# Homework 5
## Due Nov. 20

## 1. Principal Components Analysis (40 pts)

In class, we explored the concept of eigendigits, which were a more information-rich basis for representing the handwritten digits of the MNIST dataset (see course lecture notes 12).  In fact, a similar procedure can be performed for any standardized images dataset.  In this problem, we will find so-called *eigenfaces*, which are pretty much as they sound: the principal components of a face dataset.  The faces that we will use can be found in the so-called 'labelled faces in the wild' data set.  This can be downloaded via the scikit-learn module as follows:

In [271]:
import matplotlib.pyplot as plt
%matplotlib notebook
import numpy as np
from sklearn.datasets import fetch_lfw_people

# Download labelled faces in the wild (only examples for which there are more than 50 examples)
lfw = fetch_lfw_people(min_faces_per_person=50, resize=0.7)

# Interrogate the data for the size of the images (h,w) 
m, h, w = lfw.images.shape
print(lfw.images.shape)

# For our purposes, as in MNIST, we will use a flattened version of the pixels
X = lfw.data
print(X.shape)
n = X.shape[1]

y = lfw.target

(1560, 87, 65)
(1560, 5655)


Since the second problem in this homework deals with classification, let's split the LFW data into a training and test dataset.

In [272]:
from sklearn.cross_validation import train_test_split
X_train, X_test, y_train, y_test = train_test_split(
    X, y, test_size=0.33)

### 1.1
Using either your own implementation or the implementation given by scikit-learn, **perform a principal components analysis on the LFW data, retaining sufficient components to explain 95% of the total data variance (10pts).**  To prove that your PCA is successfully capturing this level of variability, **Generate a scree plot showing the cumulative explained variance as a function of number of principal components (10pts).**

In [273]:
from sklearn import decomposition

pca = decomposition.PCA(0.95, copy=True,whiten=False)
pca.fit(lfw.data)
x = pca.transform(lfw.data)

cumulative_variance_ratio = np.cumsum(pca.explained_variance_ratio_)
plt.plot(1-cumulative_variance_ratio, 'k-',linewidth=0.3)
plt.plot(1-cumulative_variance_ratio, 'ro',markersize=0.7)
plt.ylabel('Unexplained variance remaining')
plt.show()

print('Explained Variance:', cumulative_variance_ratio[len(cumulative_variance_ratio)-1])
print('Percentage kept for pca: %.2f%%' % (len(cumulative_variance_ratio)/len(lfw.data)*100))
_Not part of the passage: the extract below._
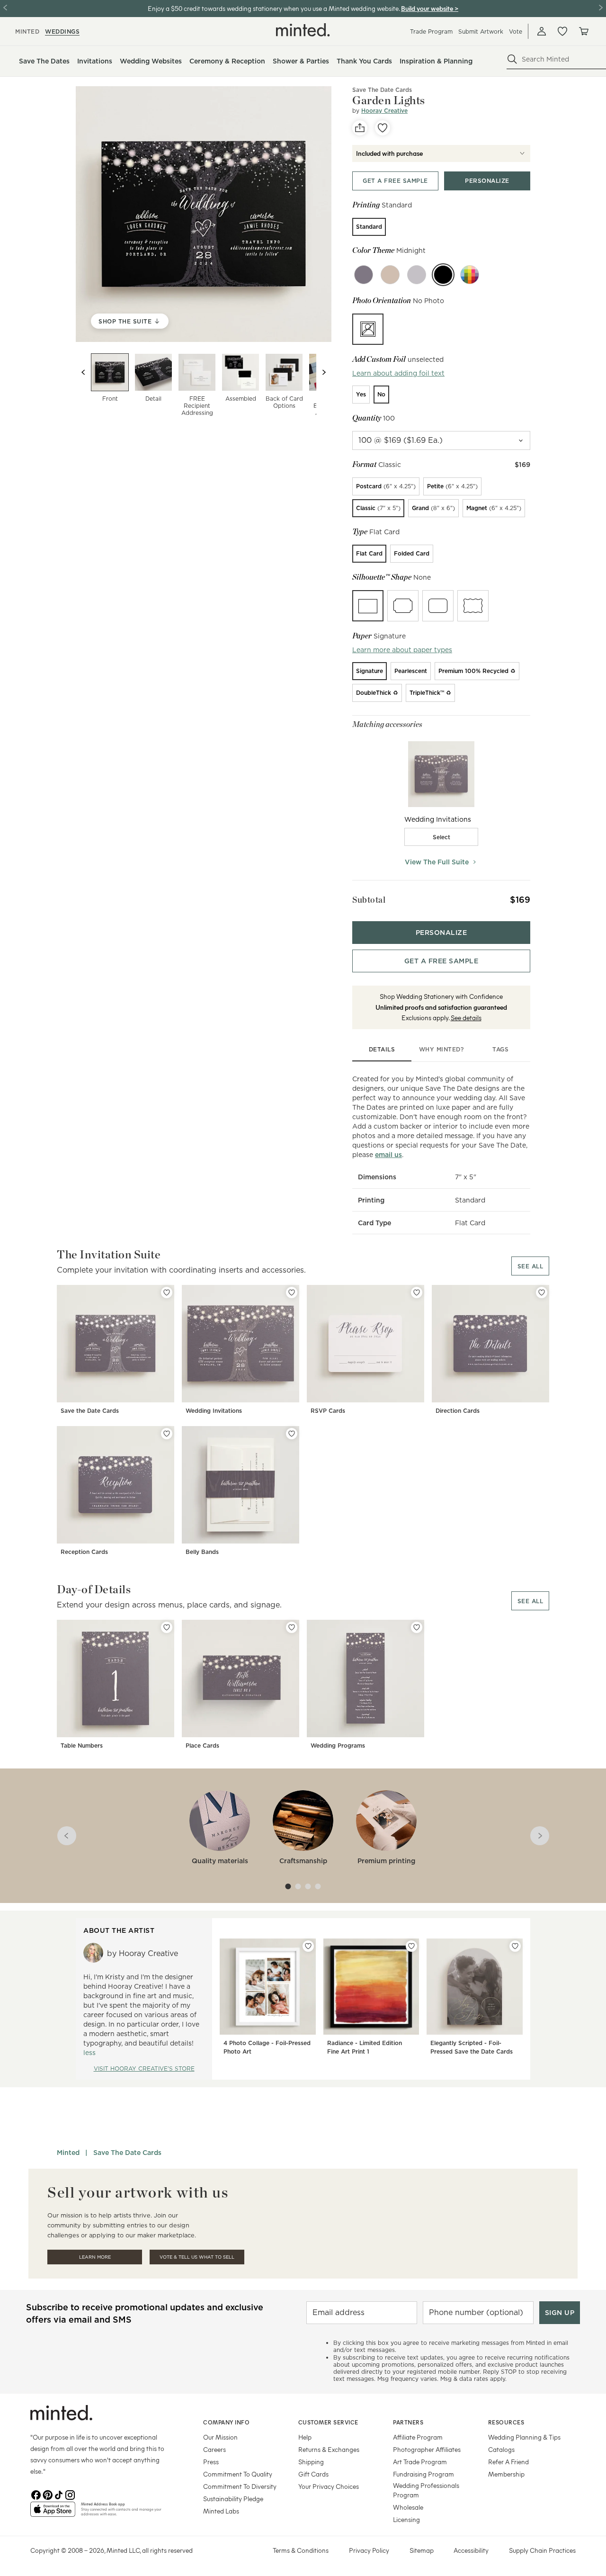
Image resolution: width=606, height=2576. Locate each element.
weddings (62, 31)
<IPython.core.display.Javascript object>

Explained Variance: 0.9500072
Percentage kept for pca: 12.12%


### 1.2
**Visualize the first five eigenfaces by reshaping the resulting principal components into images and plotting them (10pts).**

In [274]:
fig, axs = plt.subplots(nrows=1,ncols=5)
counter = 0
for ax in axs:
        ax.imshow(pca.components_[counter,:].reshape((h,w)))
        counter += 1
plt.show()


# Test to see how the eigenfaces do at reconstructing the true image
fig,axs = plt.subplots(nrows=5,ncols=2)
fig.set_size_inches(6,15)

n_components = len(cumulative_variance_ratio)

for i in range(5):
    X_reconstructed = 0
    counter = 0 
    data_index = i
    for c,l in zip(pca.components_,x[data_index]):
        if counter<n_components:
            X_reconstructed += c*l
        counter += 1
    X_reconstructed += pca.mean_
    X_reconstructed = X_reconstructed.reshape((h,w))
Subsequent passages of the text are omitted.